L'activiste et militant politique Fodil Boumala a été relaxé, ce dimanche 1 mars, par le juge près le tribunal de Dar El Beida. En détention depuis le 19 septembre dernier, Fodil Boumala était poursuivi pour "atteinte à l’unité nationale et "publications de nature à porter atteinte aux intérêts du pays".

Boumala retrouve ainsi la liberté après près de 6 mois de détention. La libération de ce militant, qui a déclaré au juge lors de son procès qu'il n'était pas "contre des personnes mais contre le système", a été longuement applaudie par les citoyens, notamment sur les réseaux sociaux. Il est certain qu'il sera accueilli en héros à sa sortie de prison, comme ce fut le cas d'autres activistes du Hirak libérés. Des dizaines, voire des centaines, de citoyens ont été emprisonnés pour leur implication dans le mouvement de contestation inédit qui connaît l'Algérie depuis plus d'une année.

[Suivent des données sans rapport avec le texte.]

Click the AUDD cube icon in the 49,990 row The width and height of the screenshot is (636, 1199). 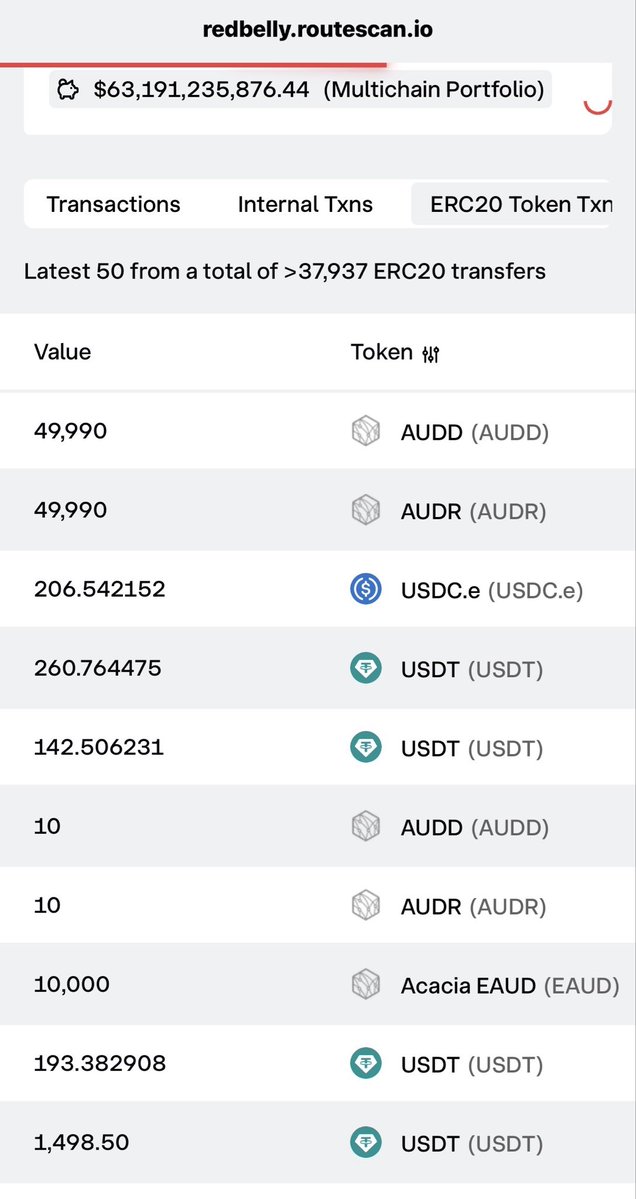click(365, 432)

Parmi ces détenus d'opinion, plusieurs ont été relaxés, au grand soulagement de leurs familles et du peuple algérien qui les a soutenus sans faille depuis leur détention. Cela dit, il reste encore des détenus qui croupissent en prison pour leurs positions politiques, à l'instar de Karim Tabbou, dont procès est programmé pour le 4 mars au tribunal correctionnel de Sidi M’hamed. A rappeler que Karim Tabbou a été arrêté le 12 septembre dernier pour «atteinte au moral de l’armée». Un chef d'accusation sans aucun fondement, selon ses avocats, à l'instar, d'ailleurs, des charges retenues contre Boumala.

Pour rappel, lors de son procès, tenu il y a une semaine et ayant duré 16 heures, le procureur avait requis une peine d'un an de prison ferme, assortie d'une amende de 100 000 DA à son encontre.